The attached test case will hang at +RTS -N2 and above. As noted in the other ticket I submitted (http://hackage.haskell.org/trac/ghc/ticket/2398), this behavior happens on an Core 2 Quad with 64 bit architecture, and does not take place on a PowerPC with 32 bit architecture and no multicore.

Attachments (1)

teststmhangs.hs (384 bytes) - added by sclv 11 years ago.

Download all attachments as: .zip

Change History (22)

Changed 11 years ago by sclv

Attachment: teststmhangs.hs added

comment:1 Changed 11 years ago by sclv

Oh yes, with the unsafeIOToSTM line commented out, it does not hang, and if STM is replaced by standard concurrency constructs it does not hang.

comment:2 Changed 11 years ago by sclv

Component: CompilerRuntime System

comment:3 Changed 11 years ago by igloo

difficulty: Unknown
Milestone: 6.10.1

Thanks for the report; I don't /think/ that the unsafeIOToSTM should be to blame, although I'm not too familiar with STM.

comment:4 Changed 11 years ago by simonmar

Resolution: wontfix
Status: newclosed

I understand what's happening here. Inside a transaction you're doing this:

unsafeIOToSTM $ putStrLn ".."

Now, putStrLn needs to take a lock on stdin. But the STM implementation assumes it can abort a transaction at any time, and in this case it aborts a transaction in the middle of putStrLn (because it discovered the transaction was already invalid). When it aborts the transaction, the exception handler in putStrLn is discarded (STM didn't expect there to be a real IO exception handler in the middle of a transaction). So stdin remains locked, and the program eventually deadlocks.

Perhaps we could fix this by throwing a real exception, but there's quite a large design space there, and in any case when using unsafeIOToSTM you're really on your own. I'll put a big warning in the docs for unsafeIOToSTM though.

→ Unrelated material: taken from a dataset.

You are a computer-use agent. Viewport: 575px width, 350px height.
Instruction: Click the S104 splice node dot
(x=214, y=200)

comment:5 Changed 11 years ago by sclv

severity: majornormal
Summary: unsafeIOToSTM hangs with 64 bit multicore.unsafeIOToSTM discards exception handlers.

(changing the ticket name to reflect the real issue)

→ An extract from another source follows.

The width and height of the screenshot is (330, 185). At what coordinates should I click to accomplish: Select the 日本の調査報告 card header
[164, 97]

I'm not happy with this for a number of reasons. Primarily because I imagine the same effect could be achieved if, e.g., STM was operating on an ostensibly pure data structure that hid an exception handler inside via, e.g., unsafeInterleaveIO. I'll think more about when/how this could come up using, e.g., only the standard libs, but I'm fairly sure I can manufacture a case.

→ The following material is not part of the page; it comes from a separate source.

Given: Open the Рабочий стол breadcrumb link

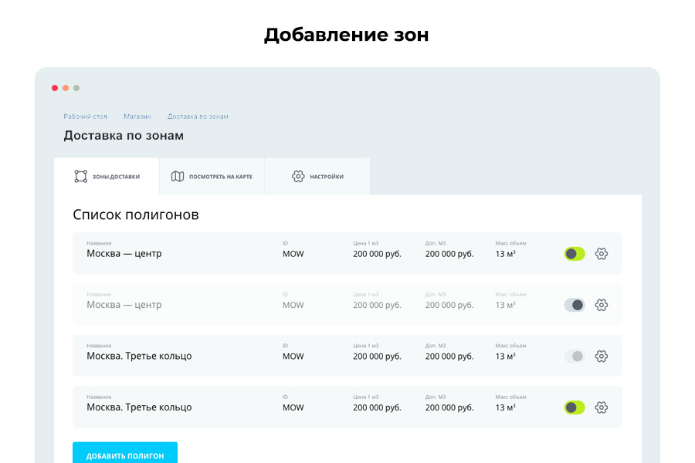Looking at the screenshot, I should point(85,116).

Second, I think unsafeIOToSTM should be as well supported as unsafePerformIO in that one can break invariants with it if one is not careful, but that it can be used "properly" to introduce new and useful features. As it stands, unsafeIOToSTM with this issue is too unsafe to be used even for debugging, much less for any real code.

Finally, because the semantics of STM as described in the papers don't run into this problem, as the mechanism there only checks for consistency on transaction commits, not at other arbitrary intervals as well (i.e. on GC).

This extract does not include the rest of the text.